Nunca durante os meus curtos anos de vida, os meus olham enxergaram tão longe.
Parei no meio de um corredor de um hospital, para esperar que o tempo passasse. Precisava urgentemente de fazer tempo, até poder entrar numa enfermaria.
Foi neste instante brutalmente bombardeado por imagens.
Primeiro passou por mim uma senhora. Ainda tentei sorrir-lhe, mas o olhar dela estava fixo no vazio. Fiquei com a sensação que não me viu.

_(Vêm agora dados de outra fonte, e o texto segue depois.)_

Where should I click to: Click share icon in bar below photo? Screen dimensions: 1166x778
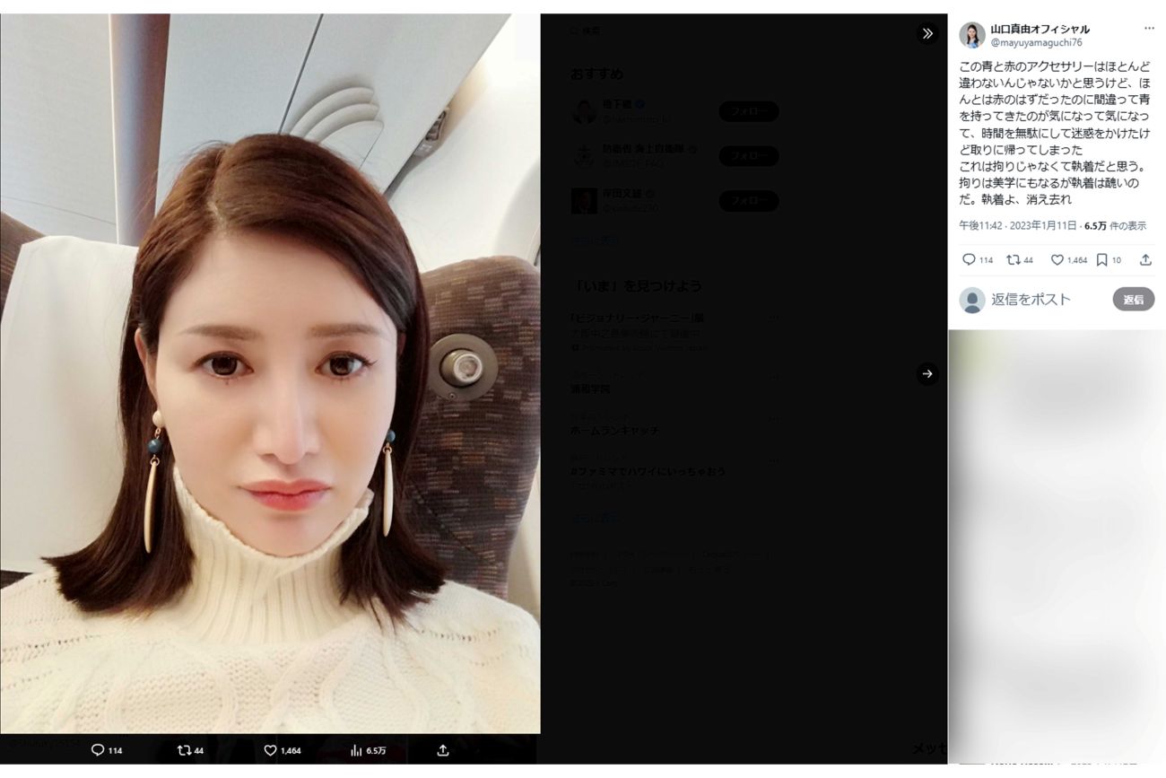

Instantaneamente encontrei outra cara no fundo do corredor. Dirigia-se tal como a anterior senhora, na minha direcção. Satisfeito por vê-la quase desfilar, em comparação com a primeira, (que mal se arrastava), ainda pensei que poderia dirigir-lhe algumas palavras. Observei-a mais antentamente, mas, no mesmo instante desisti da tresloucada ideia. Vinha contentíssima a mastigar. Parecia uma miúda de 8 anos, a comer uma pastilha elástica.
Fiquei com a certeza de que, também não me viu.
Finalmente pude entrar para o quarto. A porta que dava para o corredor estava
aberta. Era assim que estava quando lá fui a primeira vez. Foi assim que a deixei.
Para quem não está habituado a um hospital, sentia-me resguardado do movimento do agitado corredor.
No entanto, continuei a observar as pessoas a passar. Via agora os perfis dos rostos pálidos. Uns atrás dos outros, passos curtos, deslocavam-se quase sempre no mesmo sentido e ao mesmo ritmo. Da direita para a esquerda, de um fundo para um outro fundo do corredor. Julgo que para verem televisão. Pelo menos existia uma por trás das minhas costas, enquanto estava lá fora. Mais tarde também soube que naquela direcção havia uma casa-de-banho.
O que mais me impressionou não foram as pessoas, foi a ausência de sinais de vida naqueles corpos. A doença lhes roubou a alegria e quase lhes arrancou a alma do corpo.